I also felt as tho i had trouble co-ordinating the mouse and typing porperly which i didnt have before this all started. I went to the doctors and he sent be for bloods to see what could be causing the tremors, but all the results came back negative. Since then ive developed major anxiety. the day befor i got back to work i went in and i felt lost and like i didint know what i was doing, and to my distress i found i couldent even remeber the names of people i have worked with for 10 years. This really paniced me and i went to the doctors and told him my fears. hes sent me to a nurologist to look into the tremors and has put my on diazapam to try and calm me. I actually felt well for about 4 days after i went on the diazapam but now i feel as bad as ever.

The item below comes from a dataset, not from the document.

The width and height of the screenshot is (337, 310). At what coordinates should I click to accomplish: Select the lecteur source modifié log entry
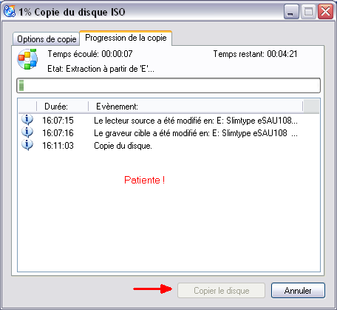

Im going over music in my head all the time, i have a blanket state of panic over me, i feel as if my whole body is shaking, im constantly checking my balance, looking in the mirror to check my smile which seems to be twitching, i cant function at work. I keep trying to tell myself that if i had human mad cow dieses that i wouldent have forgot the names of pepople 3 weeks ago yet rememeber them now, or that i wouldent have felt that i couldent use my hand properly or write with a pen 3 weeks ago and not now. a degenerative dieses shouldent get better then worse then better. But i am filled with the worst kind of dread that i am not going to be around to see my baby, that i am losing my mind, having bad thaughts. Im also having trouble reading, predicting what the words i am reading are going to say before i finish reading them, and just thinking random things in general. i feel dizzy, like my legs wont work properly. which in tern make me test things like walking and balance, obsessivly. Its destroying my life and im so scared.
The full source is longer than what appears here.